Bailando en febrero, Ña Candelaria se olvidó de él. Su pareja quedó embarazada, y su madre, al saberlo, reventó en cólera.
Buscó amigos. Quiso ser contrabandista como su madre, pero nadie lo ayudó. Su hijo nació pidiendo leche. La joven madre sangraba. La madre vieja, colérica, seguía llenando los bolsillos con dinero y rabia.
Ya no quería dinero para libros, sino para leche, pañales, medicinas, para pagar luz, agua y alquiler del cuartito en la cuadra cinco de la calle San Martín, cerca de la comisaría.

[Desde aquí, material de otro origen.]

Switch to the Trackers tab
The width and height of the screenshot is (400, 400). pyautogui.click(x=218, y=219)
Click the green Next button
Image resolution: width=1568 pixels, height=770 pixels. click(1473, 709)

Juliana, su pareja, frisaba los diecisiete. Su mirada tierna la hacía aún más joven. Su silencio la volvía casi una criatura. En las noches, mientras dormía al niño, cantaba en quechua una canción de cuna que daba ganas de llorar. El niño se chupaba el pulgar y miraba a su madre como pidiéndole perdón.
—Teo, come esas papitas con queso. No quiero que estés en otro mundo. Hoy mi hermana me trajo una frazada. Ya no tendremos tanto frío. Come, Teo.

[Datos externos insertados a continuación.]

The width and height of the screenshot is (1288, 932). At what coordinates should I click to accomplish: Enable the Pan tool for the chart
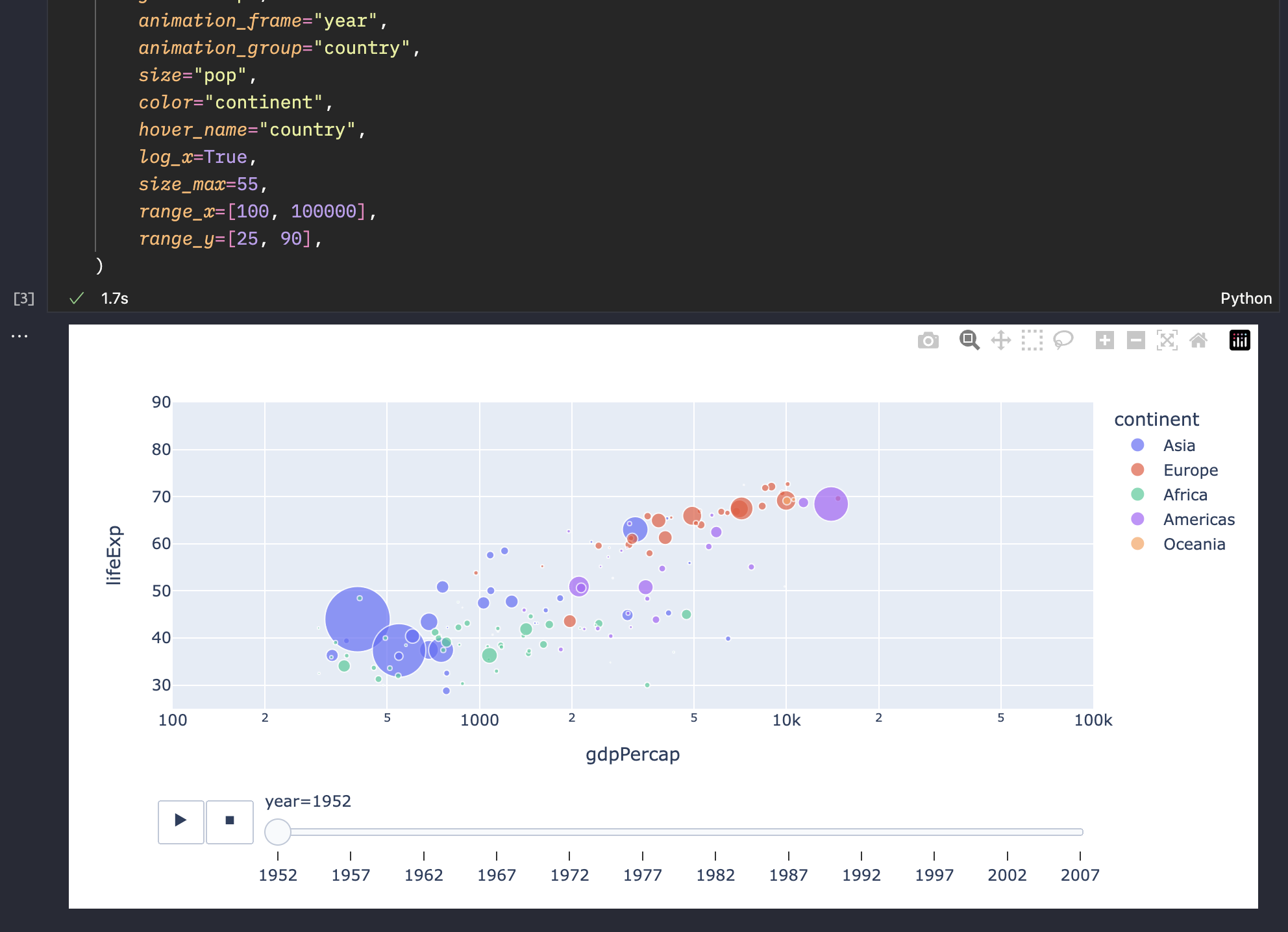pos(1000,340)
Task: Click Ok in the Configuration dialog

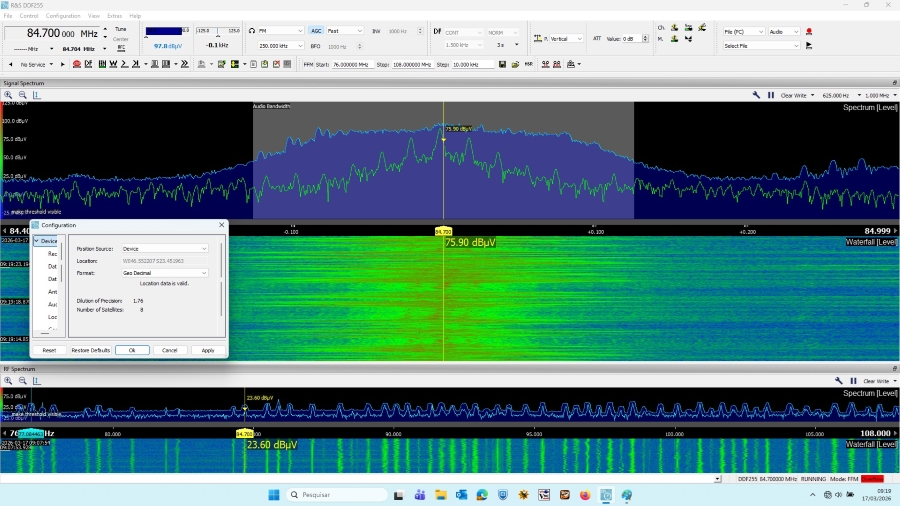Action: pyautogui.click(x=132, y=350)
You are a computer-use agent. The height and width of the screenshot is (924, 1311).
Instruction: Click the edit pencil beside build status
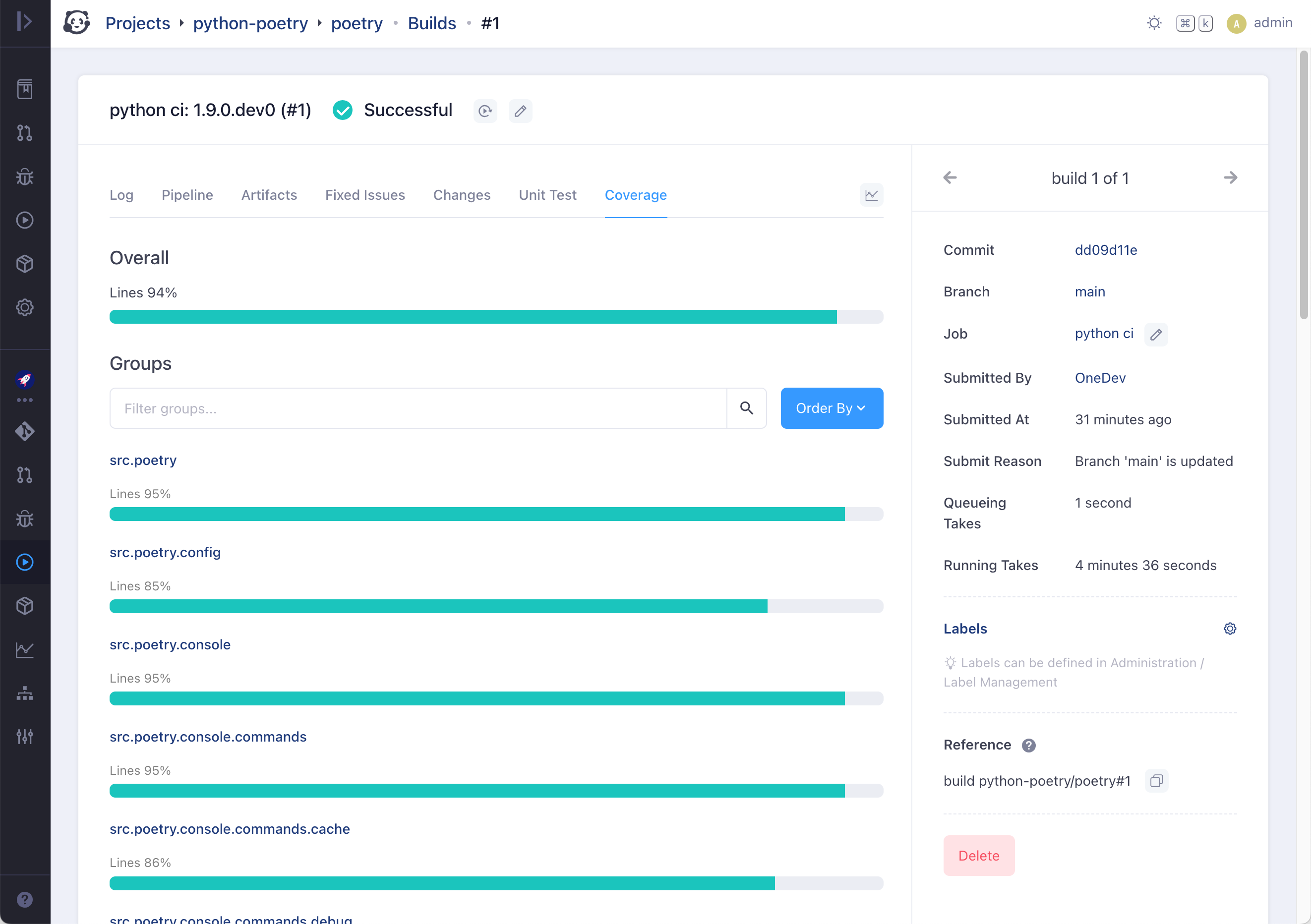(520, 111)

—Ya, Ana, ya. ¿Tú ya comiste?
—Sí. Hace rato. El queso está sabroso.
—¿Julito lloró?
—Casi nada. Juega con sus dedos. Hasta parece que cuenta las cosas de este cuarto.
—¿Qué cosas?
—El colchón, dos platos, dos cucharas, nuestra ropa, su sonajita y pañales. Pero pronto ya no podrá contar más. Le faltarán dedos…
—Sí… así será, muy pronto, te lo juro…
—Yo también te lo juro. Come y descansa. Mañana debemos amanecer alegres. Así serán todos nuestros días.

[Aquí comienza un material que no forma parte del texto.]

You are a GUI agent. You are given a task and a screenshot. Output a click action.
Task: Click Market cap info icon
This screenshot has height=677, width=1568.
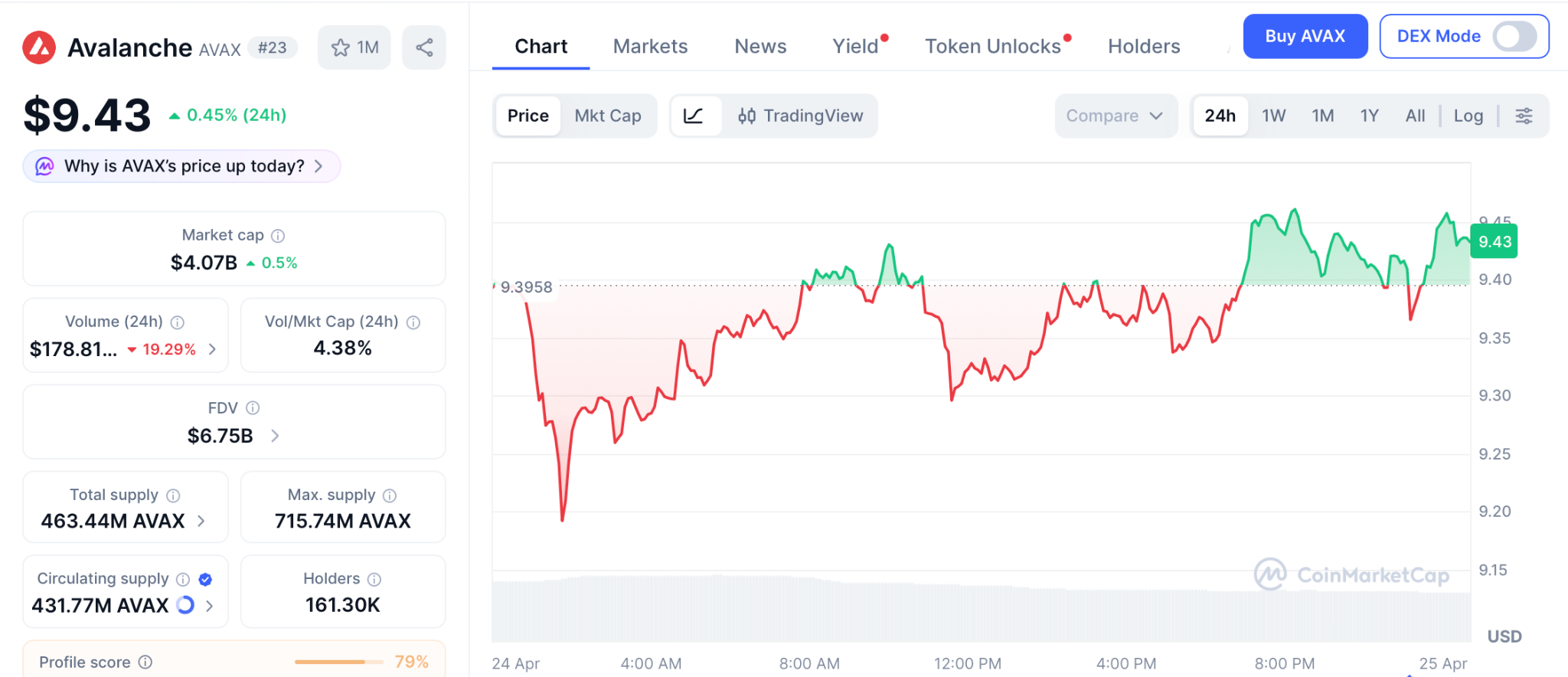point(278,236)
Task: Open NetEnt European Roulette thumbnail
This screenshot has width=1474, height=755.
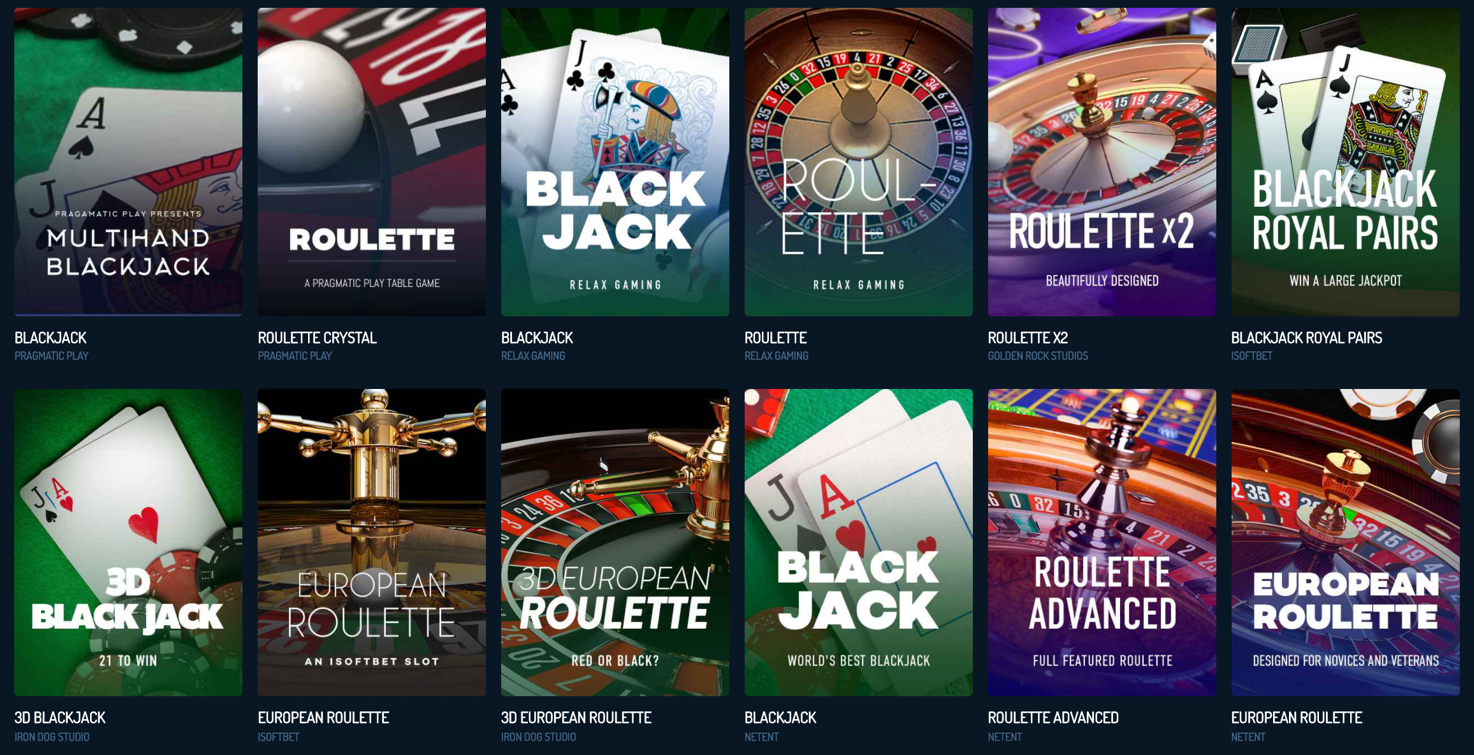Action: pyautogui.click(x=1346, y=542)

—Juliana, mañana madrugaré. Un amigo me va a dar trabajo. Espero que todo salga bien.
—¿Y a qué hora volverás?
—No sé. Espero llegar temprano para ayudarte con el almuerzo.
—Solo te ruego que tomes desayuno…
—Por supuesto que sí…
Esa noche fue tranquila. El niño no lloró. El silencio era como una advertencia.
Timoteo salió muy temprano. Saludó a paisanos que ya empezaban sus tareas. El frío era intenso. Las luces de los postes parpadeaban. Aún no cantaban los gallos. Los perros, con ojos rojos, dormitaban en las veredas.
—Creí que no vendrías —dijo su amigo.
—No puedo fallarte. ¿Qué hago?
—Esos sacos de papa, ponlos en el trici…
—Ok…
Con esfuerzo, cargó los sacos. Su cara se enrojeció, pero no se desanimó. Acomodó diez sacos en el triciclo.
—Terminé —gritó.
—¡Muy bien, socio! Ahora al dominical. ¿Sabes manejar esto?
—Sí, no te preocupes.
—Perfecto. Espérame cerca de la puerta del estadio viejo. Yo iré en mi camioneta. ¿Está claro?
—Clarito, amigo. Solo espero que no se malogre el trici…
—No pasará nada. Y por la tarde… otra chambita.
—¡Sí! ¡Lo sé!
Timoteo tomó el manubrio del triciclo con fuerza, como si su vida dependiera de ese primer recorrido. Se impulsó por las calles mojadas y frías, sintiendo en cada pedaleo el peso de la responsabilidad. No solo cargaba papas: llevaba sobre sus hombros su primer intento por redimirse, por reconstruirse.
El estadio viejo se perfilaba a lo lejos, y con él, la esperanza. Mientras pedaleaba, pensaba en Juliana, en Julito, en los días por venir. Sabía que esa no era la vida soñada, pero también sabía que la verdadera derrota consistía en no hacer nada.
Y así, con cada vuelta de rueda, Timoteo empezó a escribir su nueva historia, una que no estaba hecha de discursos, sino de actos concretos. Era su primera tarea. Y no iba a fallar.